Sunday, June 25, 2023

Advanced 5E Redux


This is still a great edition of 5E, and if you want to sidestep participating in the Tales of the Valiant playtest and want a full-featured 5E alternative NOW - this is the game to get. EN World did an outstanding job with this game, and they put a lot of thought into the modes of play - including exploration, and tightly tie characters to the world through character generation.

Even in the Tales of the Valiant world, A5E feels more like the AD&D to 5E's D&D. In terms of settings, this is what AD&D's Greyhawk was to D&D's Mystara back in the day - a heftier, more in-depth, complete set of rules that pays tribute to the OSR pillars of gameplay.

ToV? That is more like Paizo's Golarion (and Pathfinder 3.75 to 3.5E), a new direction with alternate rules replacing the standard 5E systems (replacing inspiration with luck). A5E cuts closer to the 5E core, and ToV diverges in specific ways. ToV, like Pathfinder 1e, has a higher base power for characters, and the monsters are balanced around that standard.

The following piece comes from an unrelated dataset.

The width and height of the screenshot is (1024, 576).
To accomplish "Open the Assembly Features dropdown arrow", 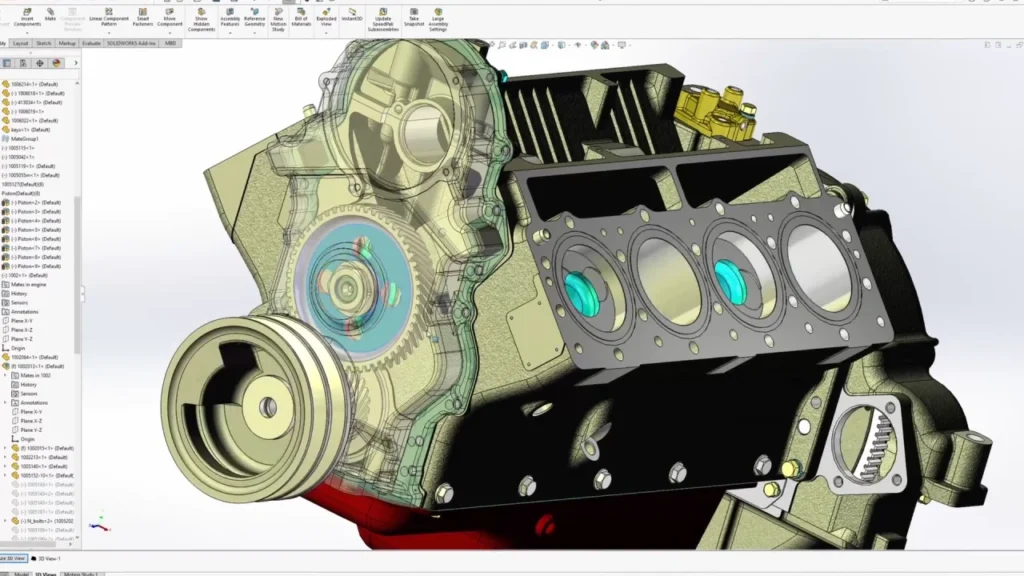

A5E keeps the choice between ability score increases and feats, and from what I saw, it makes feats pretty worth taking instead of that default-5E ability score increase. ToV? You get both a feat and an ability score increase, and your character power is higher than the 5E baseline (which is already high, admittedly). Is it fun to get both? Heck yes! Is it 5E? Not really, since ToV characters will start collecting "feat lists" as they level, which adds to the complexity.

Again, this is Pathfinder's "gimme" design, where they upped character power and compensated with monster difficulty. Giving players what they want is good, but you pay a cost in complexity for every gimme you give. A5E sticks to the original design goals of 5E while making fixes in plenty of needed places. ToV makes fixes, too, but leans more towards crowd-pleasing and less to the original design mantra.

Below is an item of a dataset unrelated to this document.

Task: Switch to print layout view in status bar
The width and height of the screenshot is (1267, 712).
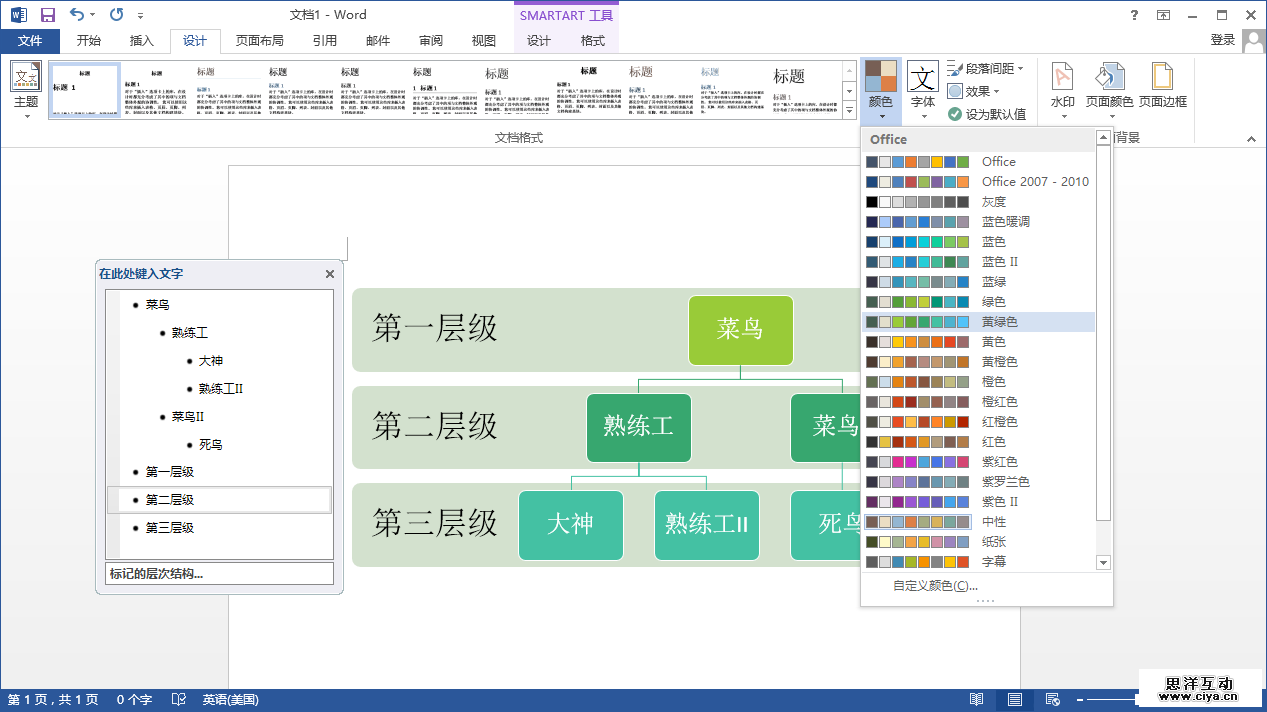Action: (1014, 700)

It also uses an "expertise die" mechanic, which is fantastic, and I like the idea of adding a die to a roll in some situations. Expertise dice are like Shadow of the Demon Lord's "boon/bane" system, but it is a dice chain like in Dungeon Crawl Classics. For example, flanking in A5E gives you an expertise die (not an advantage). If you have no expertise dice with your attack, it starts at a d4. If you already have a die, it bumps up to the next highest, so a d4 goes to a d6.

Simple, and it replaces the need to use "advantage and disadvantage" for every problem.

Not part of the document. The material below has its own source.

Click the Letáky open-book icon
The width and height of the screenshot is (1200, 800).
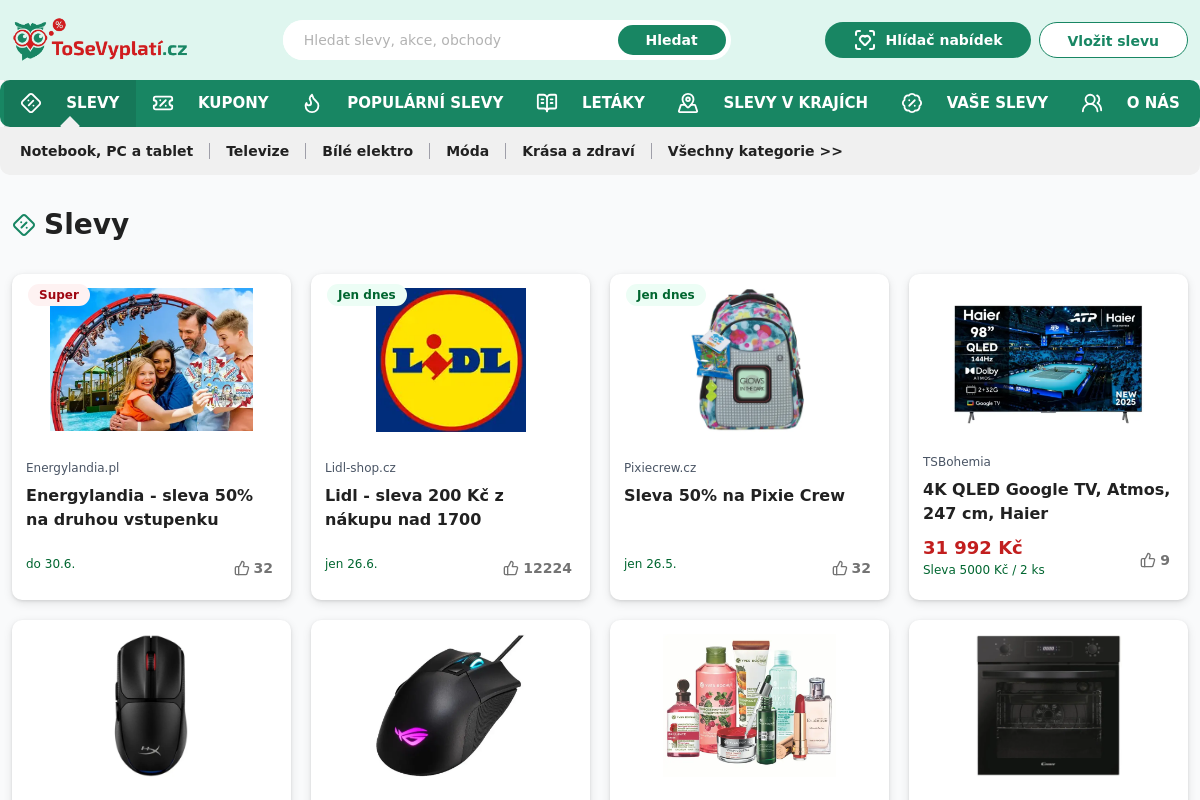(x=547, y=103)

Another cool feature is linking inspiration to your character's destiny. Destiny in this game is a choice you make at character creation, and it could be something like chaos, knowledge, revenge, wealth, and so on. Doing a "source of inspiration" toggles your inspiration. This is used as usual. One thing I dislike about Inspiration in the One D&D playtests is that they are moving towards making it happen frequently and on things like die rolls of one. Having inspiration linked to your character archetype and roleplaying? Chef's kiss! 

Yes, inspiration makes for emergent gameplay and fun moments. Still, I get this feeling in One D&D that inspiration will be so every day it will be meaningless and another expected part of character power. I really do not like that; even if it is "more fun" to be toggling inspiration multiple times per fight, I would rather have it as a "key moment." resource than a "turn to turn mechanic" one. One is used for special moments, and the other is another thing to track every turn. Huge difference.

These are well-thought-out and cool changes.

Again, this is the more mature, balanced, true-to-5E core AD&D to 5E's D&D. It does a few things differently (expertise dice), but there is some solid game-design reasoning behind these additions.

The Level Up Advanced 5E game should not be ignored in the hype and launch of Tales of the Valiant. I expect Kobold Press to knock it out of the park, but A5E is worthy and a solid AD&D style alternative to 5E.